Job Summary:
We are seeking a highly experienced and visionary Databricks Data Architect with over 14 years in data engineering and architecture, including deep hands-on experience in designing and scaling Lakehouse architectures using Databricks. The ideal candidate will possess deep expertise across data modeling, data governance, real-time and batch processing, and cloud-native analytics using the Databricks platform. You will lead the strategy, design, and implementation of modern data architecture to drive enterprise-wide data initiatives and maximize the value from the Databricks platform.
Key Responsibilities:
- Lead the architecture, design, and implementation of scalable and secure Lakehouse solutions using Databricks and Delta Lake.
- Define and implement data modeling best practices, including medallion architecture (bronze/silver/gold layers).
- Champion data quality and governance frameworks leveraging Databricks Unity Catalog for metadata, lineage, access control, and auditing.
- Architect real-time and batch data ingestion pipelines using Apache Spark Structured Streaming, Auto Loader, and Delta Live Tables (DLT).

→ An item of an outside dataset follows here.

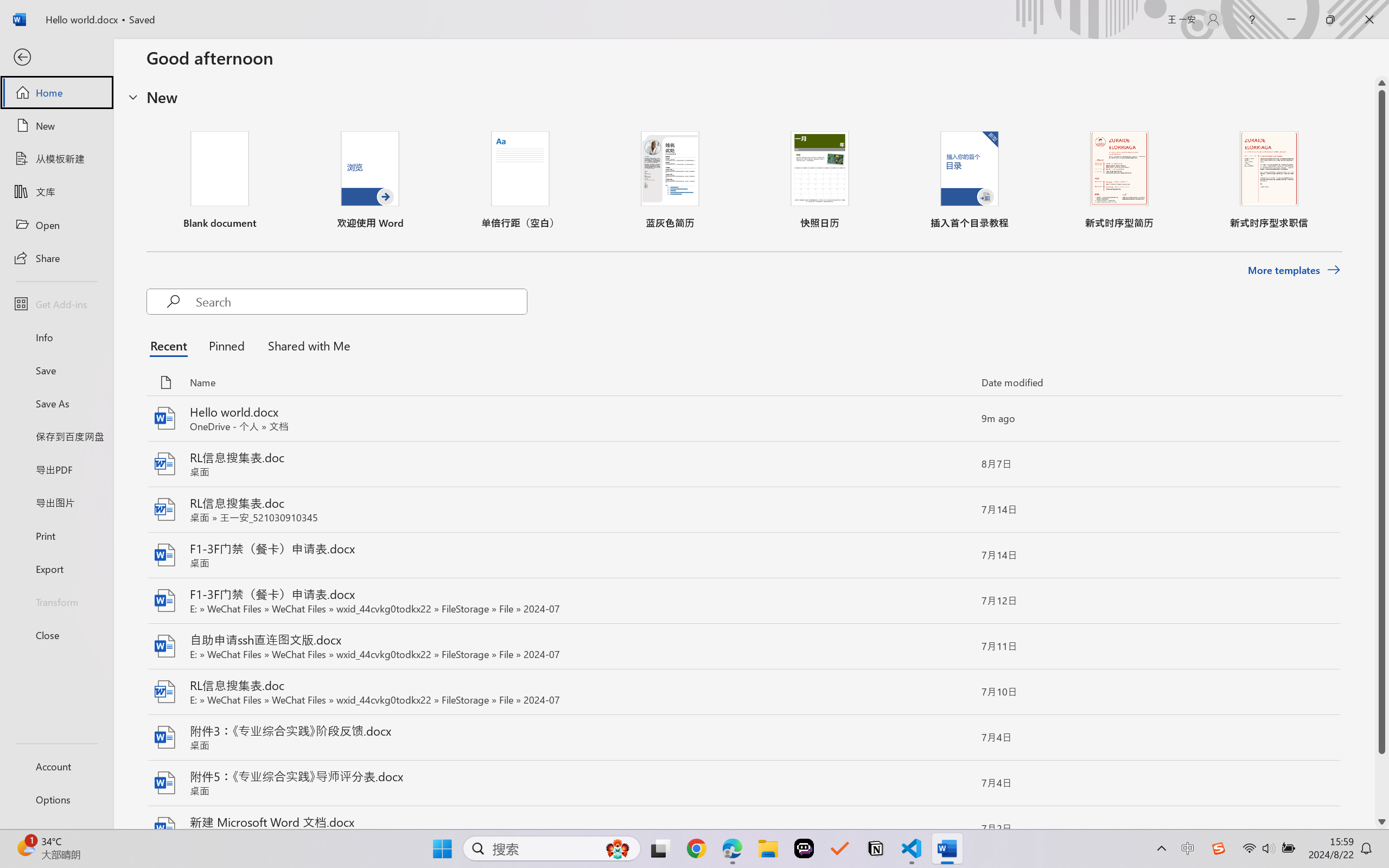 This screenshot has height=868, width=1389. Describe the element at coordinates (1381, 82) in the screenshot. I see `'Line up'` at that location.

- Develop reusable templates, workflows, and libraries for data ingestion, transformation, and consumption across various domains.
- Collaborate with enterprise data governance and security teams to ensure compliance with regulatory and organizational data standards.

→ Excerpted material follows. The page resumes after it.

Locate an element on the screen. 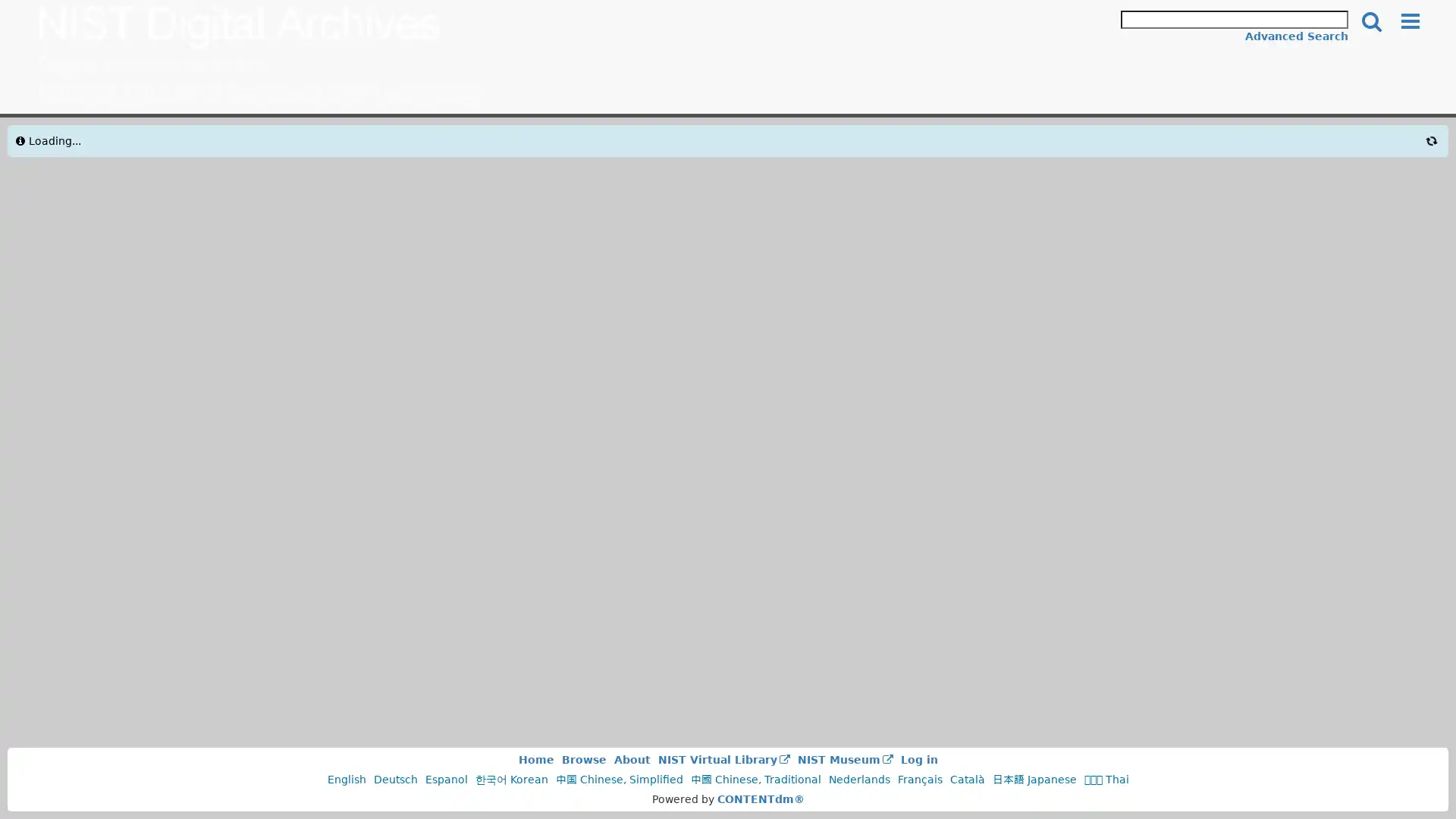 This screenshot has height=819, width=1456. Page 4 is located at coordinates (908, 265).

- Promote self-service analytics and data democratization by enabling business users through Databricks SQL and Power BI/Tableau integrations.
- Partner with Data Scientists and ML Engineers to enable ML workflows using MLflow, Feature Store, and Databricks Model Serving.
- Provide architectural leadership for enterprise data platforms, including performance optimization, cost governance, and CI/CD automation in Databricks.
- Define and drive the adoption of DevOps/MLOps best practices on Databricks using Databricks Repos, Git, Jobs, and Terraform.
- Mentor and lead engineering teams on modern data platform practices, Spark performance tuning, and efficient Delta Lake optimizations (Z-ordering, OPTIMIZE, VACUUM, etc.).
Technical Skills:
- 10+ years in Data Warehousing, Data Architecture, and Enterprise ETL design.
- 5+ years hands-on experience with Databricks on Azure/AWS/GCP, including advanced Apache Spark and Delta Lake.
- Strong command of SQL, PySpark, and Spark SQL for large-scale data transformation.
- Proficiency with Databricks Unity Catalog, Delta Live Tables, Autoloader, DBFS, Jobs, and Workflows.
- Hands-on experience with Databricks SQL and integration with BI tools (Power BI, Tableau, etc.).
- Experience implementing CI/CD on Databricks, using tools like Git, Azure DevOps, Terraform, and Databricks Repos.
- Proficient with streaming architecture using Spark Structured Streaming, Kafka, or Event Hubs/Kinesis.
- Understanding of ML lifecycle management with MLflow, and experience in deploying MLOps solutions on Databricks.
- Familiarity with cloud object stores (e.g., AWS S3, Azure Data Lake Gen2) and data lake architectures.
- Exposure to data cataloging and metadata management using Unity Catalog or third-party tools.
- Knowledge of orchestration tools like Airflow, Databricks Workflows, or Azure Data Factory.
- Experience with Docker/Kubernetes for containerization (optional, for cross-platform knowledge).
Preferred Certifications (a plus):
- Databricks Certified Data Engineer Associate/Professional
- Databricks Certified Lakehouse Architect
- Microsoft Certified: Azure Data Engineer / Azure Solutions Architect
- AWS Certified Data Analytics – Specialty
- Google Professional Data Engineer